By Christina Orlovsky, senior staff writer

When the Institute of Medicine (IOM) released its landmark patient safety report To Err is Human in 1999, the health care community was awakened to the sobering statistics that as many as 98,000 people die each year in hospitals due to preventable medical errors. Since then, many health care and patient safety organizations have implemented numerous practices to improve safety and reduce mortality from errors in health care facilities. However, a new IOM report released this week shows that not enough has been done, particularly when it comes to medication errors and adverse drug events.

The report, Preventing Medication Errors, points out the staggering numbers associated with preventable drug-related injuries per year: 400,000 in hospitals—averaging more than one per day—800,000 in long-term care facilities and another 530,000 among Medicare patients in outpatient clinics. In all, the report’s authors estimate that at least 1.5 million people are harmed by errors involving prescription medications each year, adding that this is likely an underestimate.

In the hospital setting alone, these adverse drug events account for at least $3.5 billion in extra medical costs, the IOM committee reported.

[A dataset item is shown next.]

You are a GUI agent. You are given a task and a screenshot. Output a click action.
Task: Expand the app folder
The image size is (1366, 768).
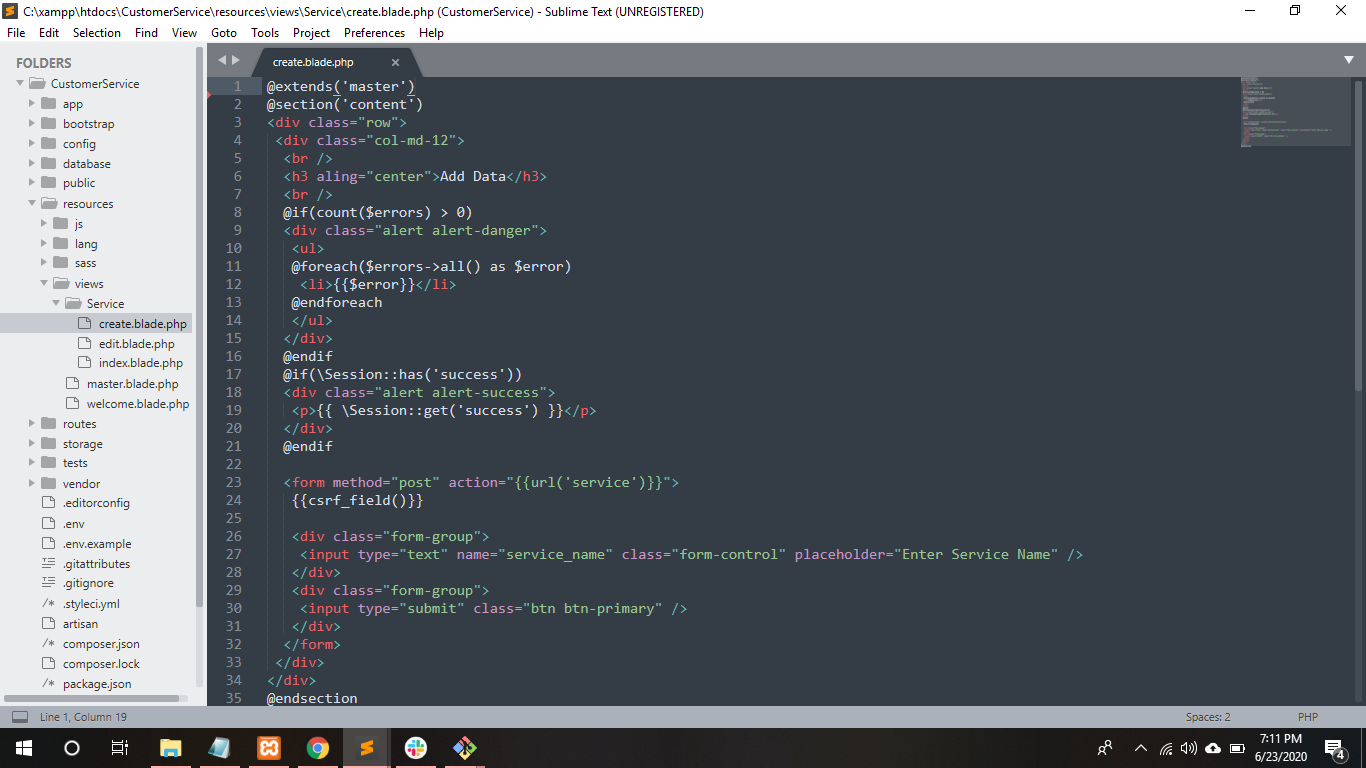[33, 104]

“The frequency of medication errors and preventable adverse drug events is cause for serious concern,” said committee co-chair Linda R. Cronenwett, Ph.D., RN, dean at professor in the school of nursing at the University of North Carolina, Chapel Hill. “We need a comprehensive approach to reducing these errors that involves not just health care organizations and federal agencies, but the industry and consumers as well.”

According to the IOM, medication errors include all mistakes involving prescription drugs, over-the-counter products, vitamins and dietary supplements. Errors run the gamut from prescription and administration mistakes to monitoring patient response.

Specific concerns raised by the IOM committee included problems with patient-provider communication, leading to a patient’s misunderstanding of a drug’s dosage and side effects, as well as a patient’s lack of awareness of what medications he or she is taking and what it is prescribed to treat.

Additionally, the committee spoke out advocating for the use of computerized prescribing systems to reduce the risk of error related to physician handwriting or misinterpretation of a dosage or drug name. The IOM recommended that all health care providers have plans in place to write prescriptions electronically and implement these plans by 2010.

Further recommendations made by the IOM include: encouraging patients to advocate for their own safety by asking questions of their providers about medications; improving patients’ capabilities for medication self-management; making patient information and decision-support tools available for consumers; improving methods for drug labeling and communicating drug information to consumers; establishing standards for drug-related health information technologies and allocating government funds for research on medication safety.

In a statement about the report, committee co-chair J. Lyle Bootman, Ph.D., Sc.D., dean and professor of the University of Arizona College of Pharmacy, called attention to the country’s dire need for protection against preventable medication errors.

“The American people expect and deserve safe and effective care,” he said.

“Our committee has developed an ambitious agenda for making the use of medications safer and ensuring that patients experience the desired clinical results,” he added. “This agenda requires that all stakeholders—patients, health care providers, payers, industry and government—commit to working together to prevent medication errors. Given that a large proportion of injurious drug events are preventable, this proposed agenda should deliver early and measurable benefits.”